━━━ DATA SECTION
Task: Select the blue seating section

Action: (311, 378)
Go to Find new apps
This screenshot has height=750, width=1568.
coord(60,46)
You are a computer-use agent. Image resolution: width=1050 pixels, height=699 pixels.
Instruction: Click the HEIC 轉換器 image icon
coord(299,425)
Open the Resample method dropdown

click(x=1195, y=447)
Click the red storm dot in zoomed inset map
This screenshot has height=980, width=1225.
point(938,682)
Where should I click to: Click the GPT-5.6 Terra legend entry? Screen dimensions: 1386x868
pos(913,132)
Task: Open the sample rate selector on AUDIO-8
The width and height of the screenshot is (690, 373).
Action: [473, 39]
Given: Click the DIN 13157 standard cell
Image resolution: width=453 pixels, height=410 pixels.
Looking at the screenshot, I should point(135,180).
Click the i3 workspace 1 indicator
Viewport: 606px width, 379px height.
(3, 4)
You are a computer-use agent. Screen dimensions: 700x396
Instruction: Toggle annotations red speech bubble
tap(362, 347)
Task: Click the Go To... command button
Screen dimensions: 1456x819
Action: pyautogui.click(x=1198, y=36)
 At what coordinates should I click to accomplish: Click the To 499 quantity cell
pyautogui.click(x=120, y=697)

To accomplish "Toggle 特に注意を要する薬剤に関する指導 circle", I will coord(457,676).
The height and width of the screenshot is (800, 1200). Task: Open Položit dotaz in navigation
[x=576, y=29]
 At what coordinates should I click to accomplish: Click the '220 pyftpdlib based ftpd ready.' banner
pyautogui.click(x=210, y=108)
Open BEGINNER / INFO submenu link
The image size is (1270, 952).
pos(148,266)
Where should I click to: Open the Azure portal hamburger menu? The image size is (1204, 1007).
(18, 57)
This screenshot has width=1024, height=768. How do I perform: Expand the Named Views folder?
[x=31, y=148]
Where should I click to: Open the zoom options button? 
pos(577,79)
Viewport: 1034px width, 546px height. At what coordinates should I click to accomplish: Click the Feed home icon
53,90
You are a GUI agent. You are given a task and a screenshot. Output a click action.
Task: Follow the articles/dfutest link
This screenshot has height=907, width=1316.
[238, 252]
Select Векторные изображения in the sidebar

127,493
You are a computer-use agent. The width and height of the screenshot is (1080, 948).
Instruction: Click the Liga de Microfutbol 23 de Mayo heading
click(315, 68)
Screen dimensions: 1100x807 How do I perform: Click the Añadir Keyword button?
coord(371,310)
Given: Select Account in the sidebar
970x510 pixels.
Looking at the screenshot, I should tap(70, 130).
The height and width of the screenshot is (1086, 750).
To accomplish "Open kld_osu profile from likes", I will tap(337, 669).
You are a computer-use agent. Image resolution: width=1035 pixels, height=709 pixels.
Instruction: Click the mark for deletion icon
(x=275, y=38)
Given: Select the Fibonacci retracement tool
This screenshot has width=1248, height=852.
━━━━━━
● **TASK DETAILS**
Collect the lines of the data that carry the word "will".

● **ANSWER SPACE**
To accomplish "Toggle 特に注意を要する薬剤に関する指導 circle", I will coord(457,676).
To accomplish "Open kld_osu profile from likes", I will tap(337, 669).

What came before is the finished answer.